----- Source data -----
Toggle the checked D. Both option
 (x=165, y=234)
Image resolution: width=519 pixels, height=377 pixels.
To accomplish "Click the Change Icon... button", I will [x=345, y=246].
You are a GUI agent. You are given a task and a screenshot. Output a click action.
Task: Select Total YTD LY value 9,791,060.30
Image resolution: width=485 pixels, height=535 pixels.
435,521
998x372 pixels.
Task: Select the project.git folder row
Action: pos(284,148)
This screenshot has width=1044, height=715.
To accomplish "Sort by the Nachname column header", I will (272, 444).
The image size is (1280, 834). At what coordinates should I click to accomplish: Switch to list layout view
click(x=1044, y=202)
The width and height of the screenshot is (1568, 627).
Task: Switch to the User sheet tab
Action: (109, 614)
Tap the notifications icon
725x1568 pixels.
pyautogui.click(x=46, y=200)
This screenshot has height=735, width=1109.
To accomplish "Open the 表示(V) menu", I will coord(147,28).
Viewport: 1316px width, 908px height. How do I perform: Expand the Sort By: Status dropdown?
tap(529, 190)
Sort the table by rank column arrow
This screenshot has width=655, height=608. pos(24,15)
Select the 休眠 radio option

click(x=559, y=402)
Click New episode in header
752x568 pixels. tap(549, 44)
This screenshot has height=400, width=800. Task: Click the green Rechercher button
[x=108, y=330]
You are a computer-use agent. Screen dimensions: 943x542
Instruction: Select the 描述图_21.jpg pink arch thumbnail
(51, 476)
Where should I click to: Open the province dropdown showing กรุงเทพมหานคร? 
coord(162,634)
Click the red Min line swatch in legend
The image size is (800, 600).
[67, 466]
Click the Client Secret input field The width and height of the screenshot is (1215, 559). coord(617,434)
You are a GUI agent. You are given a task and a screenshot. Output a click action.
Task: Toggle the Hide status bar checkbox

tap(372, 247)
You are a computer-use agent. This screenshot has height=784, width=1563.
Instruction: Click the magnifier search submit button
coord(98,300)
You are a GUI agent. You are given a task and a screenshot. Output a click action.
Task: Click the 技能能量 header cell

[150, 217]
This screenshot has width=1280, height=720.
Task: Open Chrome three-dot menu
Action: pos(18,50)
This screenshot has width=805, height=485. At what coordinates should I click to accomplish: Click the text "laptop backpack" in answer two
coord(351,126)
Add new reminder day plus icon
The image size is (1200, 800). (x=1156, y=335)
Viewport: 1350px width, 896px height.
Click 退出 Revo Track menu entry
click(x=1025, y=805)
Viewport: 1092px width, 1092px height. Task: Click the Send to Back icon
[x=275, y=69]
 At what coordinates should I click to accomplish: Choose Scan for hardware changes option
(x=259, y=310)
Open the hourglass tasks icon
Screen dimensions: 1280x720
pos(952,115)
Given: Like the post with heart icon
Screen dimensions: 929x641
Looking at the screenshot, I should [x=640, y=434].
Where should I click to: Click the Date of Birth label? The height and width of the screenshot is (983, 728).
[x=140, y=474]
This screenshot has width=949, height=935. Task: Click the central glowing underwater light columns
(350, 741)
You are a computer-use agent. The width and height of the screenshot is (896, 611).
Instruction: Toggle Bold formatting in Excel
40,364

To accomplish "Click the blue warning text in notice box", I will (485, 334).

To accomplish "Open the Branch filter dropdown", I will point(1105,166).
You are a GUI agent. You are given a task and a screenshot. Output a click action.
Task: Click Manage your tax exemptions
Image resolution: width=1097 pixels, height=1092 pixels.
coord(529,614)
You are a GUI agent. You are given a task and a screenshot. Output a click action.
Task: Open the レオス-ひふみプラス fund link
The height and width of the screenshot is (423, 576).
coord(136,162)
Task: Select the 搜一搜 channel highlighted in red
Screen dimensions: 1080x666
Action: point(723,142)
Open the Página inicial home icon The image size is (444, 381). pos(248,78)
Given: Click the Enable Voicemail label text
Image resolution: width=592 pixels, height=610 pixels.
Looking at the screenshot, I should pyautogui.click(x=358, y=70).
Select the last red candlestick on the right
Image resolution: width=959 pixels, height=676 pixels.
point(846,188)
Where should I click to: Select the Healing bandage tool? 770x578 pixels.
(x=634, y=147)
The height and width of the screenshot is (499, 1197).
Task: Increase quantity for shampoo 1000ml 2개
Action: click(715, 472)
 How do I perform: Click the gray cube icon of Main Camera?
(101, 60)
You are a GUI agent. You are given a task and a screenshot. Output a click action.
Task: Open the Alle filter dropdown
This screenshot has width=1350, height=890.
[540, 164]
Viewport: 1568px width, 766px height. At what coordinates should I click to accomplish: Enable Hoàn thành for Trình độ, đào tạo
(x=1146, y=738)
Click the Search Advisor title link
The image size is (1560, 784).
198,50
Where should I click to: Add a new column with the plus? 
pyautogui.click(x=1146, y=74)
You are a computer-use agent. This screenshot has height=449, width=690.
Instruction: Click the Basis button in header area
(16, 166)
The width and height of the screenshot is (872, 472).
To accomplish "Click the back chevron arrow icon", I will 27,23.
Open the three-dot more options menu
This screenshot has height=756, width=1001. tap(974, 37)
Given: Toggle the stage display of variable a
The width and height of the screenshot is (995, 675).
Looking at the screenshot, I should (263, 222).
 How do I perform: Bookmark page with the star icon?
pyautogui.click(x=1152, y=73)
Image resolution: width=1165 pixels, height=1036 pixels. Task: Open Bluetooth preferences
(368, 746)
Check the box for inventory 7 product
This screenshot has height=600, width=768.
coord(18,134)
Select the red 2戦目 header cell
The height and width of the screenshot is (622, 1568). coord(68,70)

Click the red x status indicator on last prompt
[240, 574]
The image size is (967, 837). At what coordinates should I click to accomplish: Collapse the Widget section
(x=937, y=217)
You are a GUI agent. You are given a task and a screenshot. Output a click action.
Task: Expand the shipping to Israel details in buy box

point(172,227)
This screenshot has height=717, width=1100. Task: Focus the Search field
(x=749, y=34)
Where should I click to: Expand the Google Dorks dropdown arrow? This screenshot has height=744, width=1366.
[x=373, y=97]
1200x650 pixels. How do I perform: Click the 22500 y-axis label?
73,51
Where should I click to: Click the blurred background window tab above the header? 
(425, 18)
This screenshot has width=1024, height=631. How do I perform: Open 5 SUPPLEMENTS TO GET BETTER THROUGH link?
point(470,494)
-----
Aim of the task
Could every record be printed again exactly as it reads?

Task solution
Toggle the checked D. Both option
 (x=165, y=234)
Image resolution: width=519 pixels, height=377 pixels.
To accomplish "Click the Change Icon... button", I will [x=345, y=246].
You are a GUI agent. You are given a task and a screenshot. Output a click action.
Task: Select Total YTD LY value 9,791,060.30
Image resolution: width=485 pixels, height=535 pixels.
435,521
998x372 pixels.
Task: Select the project.git folder row
Action: pos(284,148)
This screenshot has width=1044, height=715.
To accomplish "Sort by the Nachname column header", I will (272, 444).
The image size is (1280, 834). At what coordinates should I click to accomplish: Switch to list layout view
click(x=1044, y=202)
The width and height of the screenshot is (1568, 627).
Task: Switch to the User sheet tab
Action: (109, 614)
Tap the notifications icon
725x1568 pixels.
pyautogui.click(x=46, y=200)
This screenshot has height=735, width=1109.
To accomplish "Open the 表示(V) menu", I will coord(147,28).
Viewport: 1316px width, 908px height. How do I perform: Expand the Sort By: Status dropdown?
tap(529, 190)
Sort the table by rank column arrow
This screenshot has width=655, height=608. pos(24,15)
Select the 休眠 radio option

click(x=559, y=402)
Click New episode in header
752x568 pixels. tap(549, 44)
This screenshot has height=400, width=800. Task: Click the green Rechercher button
[x=108, y=330]
You are a computer-use agent. Screen dimensions: 943x542
Instruction: Select the 描述图_21.jpg pink arch thumbnail
(51, 476)
Where should I click to: Open the province dropdown showing กรุงเทพมหานคร? 
coord(162,634)
Click the red Min line swatch in legend
The image size is (800, 600).
[67, 466]
Click the Client Secret input field The width and height of the screenshot is (1215, 559). coord(617,434)
You are a GUI agent. You are given a task and a screenshot. Output a click action.
Task: Toggle the Hide status bar checkbox

tap(372, 247)
You are a computer-use agent. This screenshot has height=784, width=1563.
Instruction: Click the magnifier search submit button
coord(98,300)
You are a GUI agent. You are given a task and a screenshot. Output a click action.
Task: Click the 技能能量 header cell

[150, 217]
This screenshot has width=1280, height=720.
Task: Open Chrome three-dot menu
Action: pos(18,50)
This screenshot has width=805, height=485. At what coordinates should I click to accomplish: Click the text "laptop backpack" in answer two
coord(351,126)
Add new reminder day plus icon
The image size is (1200, 800). (x=1156, y=335)
Viewport: 1350px width, 896px height.
Click 退出 Revo Track menu entry
click(x=1025, y=805)
Viewport: 1092px width, 1092px height. Task: Click the Send to Back icon
[x=275, y=69]
 At what coordinates should I click to accomplish: Choose Scan for hardware changes option
(x=259, y=310)
Open the hourglass tasks icon
Screen dimensions: 1280x720
pos(952,115)
Given: Like the post with heart icon
Screen dimensions: 929x641
Looking at the screenshot, I should [x=640, y=434].
Where should I click to: Click the Date of Birth label? The height and width of the screenshot is (983, 728).
[x=140, y=474]
This screenshot has width=949, height=935. Task: Click the central glowing underwater light columns
(350, 741)
You are a computer-use agent. The width and height of the screenshot is (896, 611).
Instruction: Toggle Bold formatting in Excel
40,364

To accomplish "Click the blue warning text in notice box", I will (485, 334).

To accomplish "Open the Branch filter dropdown", I will point(1105,166).
You are a GUI agent. You are given a task and a screenshot. Output a click action.
Task: Click Manage your tax exemptions
Image resolution: width=1097 pixels, height=1092 pixels.
coord(529,614)
You are a GUI agent. You are given a task and a screenshot. Output a click action.
Task: Open the レオス-ひふみプラス fund link
The height and width of the screenshot is (423, 576).
coord(136,162)
Task: Select the 搜一搜 channel highlighted in red
Screen dimensions: 1080x666
Action: point(723,142)
Open the Página inicial home icon The image size is (444, 381). pos(248,78)
Given: Click the Enable Voicemail label text
Image resolution: width=592 pixels, height=610 pixels.
Looking at the screenshot, I should pyautogui.click(x=358, y=70).
Select the last red candlestick on the right
Image resolution: width=959 pixels, height=676 pixels.
point(846,188)
Where should I click to: Select the Healing bandage tool? 770x578 pixels.
(x=634, y=147)
The height and width of the screenshot is (499, 1197).
Task: Increase quantity for shampoo 1000ml 2개
Action: click(715, 472)
 How do I perform: Click the gray cube icon of Main Camera?
(101, 60)
You are a GUI agent. You are given a task and a screenshot. Output a click action.
Task: Open the Alle filter dropdown
This screenshot has width=1350, height=890.
[540, 164]
Viewport: 1568px width, 766px height. At what coordinates should I click to accomplish: Enable Hoàn thành for Trình độ, đào tạo
(x=1146, y=738)
Click the Search Advisor title link
The image size is (1560, 784).
198,50
Where should I click to: Add a new column with the plus? 
pyautogui.click(x=1146, y=74)
You are a computer-use agent. This screenshot has height=449, width=690.
Instruction: Click the Basis button in header area
(16, 166)
The width and height of the screenshot is (872, 472).
To accomplish "Click the back chevron arrow icon", I will 27,23.
Open the three-dot more options menu
This screenshot has height=756, width=1001. tap(974, 37)
Given: Toggle the stage display of variable a
The width and height of the screenshot is (995, 675).
Looking at the screenshot, I should (263, 222).
 How do I perform: Bookmark page with the star icon?
pyautogui.click(x=1152, y=73)
Image resolution: width=1165 pixels, height=1036 pixels. Task: Open Bluetooth preferences
(368, 746)
Check the box for inventory 7 product
This screenshot has height=600, width=768.
coord(18,134)
Select the red 2戦目 header cell
The height and width of the screenshot is (622, 1568). coord(68,70)

Click the red x status indicator on last prompt
[240, 574]
The image size is (967, 837). At what coordinates should I click to accomplish: Collapse the Widget section
(x=937, y=217)
You are a GUI agent. You are given a task and a screenshot. Output a click action.
Task: Expand the shipping to Israel details in buy box

point(172,227)
This screenshot has height=717, width=1100. Task: Focus the Search field
(x=749, y=34)
Where should I click to: Expand the Google Dorks dropdown arrow? This screenshot has height=744, width=1366.
[x=373, y=97]
1200x650 pixels. How do I perform: Click the 22500 y-axis label?
73,51
Where should I click to: Click the blurred background window tab above the header? 
(425, 18)
This screenshot has width=1024, height=631. How do I perform: Open 5 SUPPLEMENTS TO GET BETTER THROUGH link?
point(470,494)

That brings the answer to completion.